Given problem: Repeat the data below word for word, starting from its first line and stopping after the line that contains "Toggle the Mentions".

Task inputs:
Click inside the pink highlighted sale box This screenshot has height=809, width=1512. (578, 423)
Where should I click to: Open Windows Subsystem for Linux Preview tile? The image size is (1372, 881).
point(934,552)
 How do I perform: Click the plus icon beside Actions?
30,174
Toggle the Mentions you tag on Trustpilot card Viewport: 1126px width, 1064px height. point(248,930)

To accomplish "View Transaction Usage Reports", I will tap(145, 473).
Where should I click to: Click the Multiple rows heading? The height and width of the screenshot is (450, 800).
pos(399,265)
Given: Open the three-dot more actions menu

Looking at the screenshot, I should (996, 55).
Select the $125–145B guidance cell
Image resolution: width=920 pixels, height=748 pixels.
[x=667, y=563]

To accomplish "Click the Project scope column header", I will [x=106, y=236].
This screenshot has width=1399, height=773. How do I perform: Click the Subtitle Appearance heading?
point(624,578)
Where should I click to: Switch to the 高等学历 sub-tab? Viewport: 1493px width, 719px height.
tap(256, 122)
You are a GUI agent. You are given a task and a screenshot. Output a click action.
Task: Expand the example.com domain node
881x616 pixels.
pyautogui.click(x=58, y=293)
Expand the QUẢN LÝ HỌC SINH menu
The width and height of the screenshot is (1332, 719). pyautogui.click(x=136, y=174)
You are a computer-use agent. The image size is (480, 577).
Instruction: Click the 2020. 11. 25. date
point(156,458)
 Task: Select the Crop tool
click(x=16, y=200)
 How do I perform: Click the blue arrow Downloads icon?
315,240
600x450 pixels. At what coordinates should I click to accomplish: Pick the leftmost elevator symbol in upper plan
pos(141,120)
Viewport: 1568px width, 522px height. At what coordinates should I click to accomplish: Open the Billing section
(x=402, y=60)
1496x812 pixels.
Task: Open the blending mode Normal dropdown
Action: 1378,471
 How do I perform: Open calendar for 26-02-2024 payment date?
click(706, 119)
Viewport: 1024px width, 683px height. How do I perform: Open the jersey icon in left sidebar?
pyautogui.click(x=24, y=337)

Completed task:
Click inside the pink highlighted sale box This screenshot has height=809, width=1512. (578, 423)
Where should I click to: Open Windows Subsystem for Linux Preview tile? The image size is (1372, 881).
point(934,552)
 How do I perform: Click the plus icon beside Actions?
30,174
Toggle the Mentions you tag on Trustpilot card Viewport: 1126px width, 1064px height. point(248,930)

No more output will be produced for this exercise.